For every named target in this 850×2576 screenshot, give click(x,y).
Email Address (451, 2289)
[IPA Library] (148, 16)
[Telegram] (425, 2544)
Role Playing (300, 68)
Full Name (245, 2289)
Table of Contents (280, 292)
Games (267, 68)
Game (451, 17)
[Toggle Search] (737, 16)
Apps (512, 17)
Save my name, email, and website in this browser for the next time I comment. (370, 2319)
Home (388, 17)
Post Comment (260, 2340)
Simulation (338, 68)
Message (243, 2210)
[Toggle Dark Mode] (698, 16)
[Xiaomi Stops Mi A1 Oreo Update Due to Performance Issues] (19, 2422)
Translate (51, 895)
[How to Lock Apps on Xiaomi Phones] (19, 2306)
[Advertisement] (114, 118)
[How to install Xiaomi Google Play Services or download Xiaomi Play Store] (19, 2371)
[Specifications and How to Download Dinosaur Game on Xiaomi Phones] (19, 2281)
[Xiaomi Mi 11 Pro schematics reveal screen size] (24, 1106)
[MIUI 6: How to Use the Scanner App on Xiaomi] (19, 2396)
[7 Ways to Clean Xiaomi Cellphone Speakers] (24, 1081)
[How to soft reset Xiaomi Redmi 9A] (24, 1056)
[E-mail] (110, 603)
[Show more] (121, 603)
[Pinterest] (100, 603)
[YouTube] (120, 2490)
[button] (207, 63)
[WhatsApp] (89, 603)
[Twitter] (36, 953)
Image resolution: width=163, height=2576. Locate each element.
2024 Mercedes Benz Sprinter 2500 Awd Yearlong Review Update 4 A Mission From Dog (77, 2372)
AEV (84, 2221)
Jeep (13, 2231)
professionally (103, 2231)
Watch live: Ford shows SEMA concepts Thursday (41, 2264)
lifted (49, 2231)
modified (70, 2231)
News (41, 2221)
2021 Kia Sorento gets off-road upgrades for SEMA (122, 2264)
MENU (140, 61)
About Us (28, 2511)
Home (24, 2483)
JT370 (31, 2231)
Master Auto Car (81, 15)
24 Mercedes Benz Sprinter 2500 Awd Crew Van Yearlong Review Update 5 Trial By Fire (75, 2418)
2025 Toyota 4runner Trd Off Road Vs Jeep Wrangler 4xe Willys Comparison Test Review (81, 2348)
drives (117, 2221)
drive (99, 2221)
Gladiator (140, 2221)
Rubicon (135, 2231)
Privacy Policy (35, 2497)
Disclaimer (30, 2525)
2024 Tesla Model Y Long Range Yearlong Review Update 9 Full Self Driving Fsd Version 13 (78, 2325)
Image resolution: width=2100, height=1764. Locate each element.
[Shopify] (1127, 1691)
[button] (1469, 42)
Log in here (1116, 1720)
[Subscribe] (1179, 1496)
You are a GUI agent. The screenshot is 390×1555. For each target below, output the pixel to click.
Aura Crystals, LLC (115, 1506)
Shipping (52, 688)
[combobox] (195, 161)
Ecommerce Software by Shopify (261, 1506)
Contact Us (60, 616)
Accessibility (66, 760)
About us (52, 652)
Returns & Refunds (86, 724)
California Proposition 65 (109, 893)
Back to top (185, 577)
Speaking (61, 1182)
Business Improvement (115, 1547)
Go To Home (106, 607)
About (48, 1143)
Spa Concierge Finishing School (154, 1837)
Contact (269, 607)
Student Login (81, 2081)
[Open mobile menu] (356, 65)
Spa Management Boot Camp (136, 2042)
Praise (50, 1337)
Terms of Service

========================================================================

Could you print the material above once more, exactly as it stands?

**PROBLEM SOLUTION**
For every named target in this 850×2576 screenshot, give click(x,y).
Email Address (451, 2289)
[IPA Library] (148, 16)
[Telegram] (425, 2544)
Role Playing (300, 68)
Full Name (245, 2289)
Table of Contents (280, 292)
Games (267, 68)
Game (451, 17)
[Toggle Search] (737, 16)
Apps (512, 17)
Save my name, email, and website in this browser for the next time I comment. (370, 2319)
Home (388, 17)
Post Comment (260, 2340)
Simulation (338, 68)
Message (243, 2210)
[Toggle Dark Mode] (698, 16)
[Xiaomi Stops Mi A1 Oreo Update Due to Performance Issues] (19, 2422)
Translate (51, 895)
[How to Lock Apps on Xiaomi Phones] (19, 2306)
[Advertisement] (114, 118)
[How to install Xiaomi Google Play Services or download Xiaomi Play Store] (19, 2371)
[Specifications and How to Download Dinosaur Game on Xiaomi Phones] (19, 2281)
[Xiaomi Mi 11 Pro schematics reveal screen size] (24, 1106)
[MIUI 6: How to Use the Scanner App on Xiaomi] (19, 2396)
[7 Ways to Clean Xiaomi Cellphone Speakers] (24, 1081)
[How to soft reset Xiaomi Redmi 9A] (24, 1056)
[E-mail] (110, 603)
[Show more] (121, 603)
[Pinterest] (100, 603)
[YouTube] (120, 2490)
[button] (207, 63)
[WhatsApp] (89, 603)
[Twitter] (36, 953)
Image resolution: width=163, height=2576. Locate each element.
2024 Mercedes Benz Sprinter 2500 Awd Yearlong Review Update 4 A Mission From Dog (77, 2372)
AEV (84, 2221)
Jeep (13, 2231)
professionally (103, 2231)
Watch live: Ford shows SEMA concepts Thursday (41, 2264)
lifted (49, 2231)
modified (70, 2231)
News (41, 2221)
2021 Kia Sorento gets off-road upgrades for SEMA (122, 2264)
MENU (140, 61)
About Us (28, 2511)
Home (24, 2483)
JT370 (31, 2231)
Master Auto Car (81, 15)
24 Mercedes Benz Sprinter 2500 Awd Crew Van Yearlong Review Update 5 Trial By Fire (75, 2418)
2025 Toyota 4runner Trd Off Road Vs Jeep Wrangler 4xe Willys Comparison Test Review (81, 2348)
drives (117, 2221)
drive (99, 2221)
Gladiator (140, 2221)
Rubicon (135, 2231)
Privacy Policy (35, 2497)
Disclaimer (30, 2525)
2024 Tesla Model Y Long Range Yearlong Review Update 9 Full Self Driving Fsd Version 13 (78, 2325)
Image resolution: width=2100, height=1764. Locate each element.
[Shopify] (1127, 1691)
[button] (1469, 42)
Log in here (1116, 1720)
[Subscribe] (1179, 1496)
You are a GUI agent. The screenshot is 390×1555. For each target below, output the pixel to click.
Aura Crystals, LLC (115, 1506)
Shipping (52, 688)
[combobox] (195, 161)
Ecommerce Software by Shopify (261, 1506)
Contact Us (60, 616)
Accessibility (66, 760)
About us (52, 652)
Returns & Refunds (86, 724)
California Proposition 65 (109, 893)
Back to top (185, 577)
Speaking (61, 1182)
Business Improvement (115, 1547)
Go To Home (106, 607)
About (48, 1143)
Spa Concierge Finishing School (154, 1837)
Contact (269, 607)
Student Login (81, 2081)
[Open mobile menu] (356, 65)
Spa Management Boot Camp (136, 2042)
Praise (50, 1337)
Terms of Service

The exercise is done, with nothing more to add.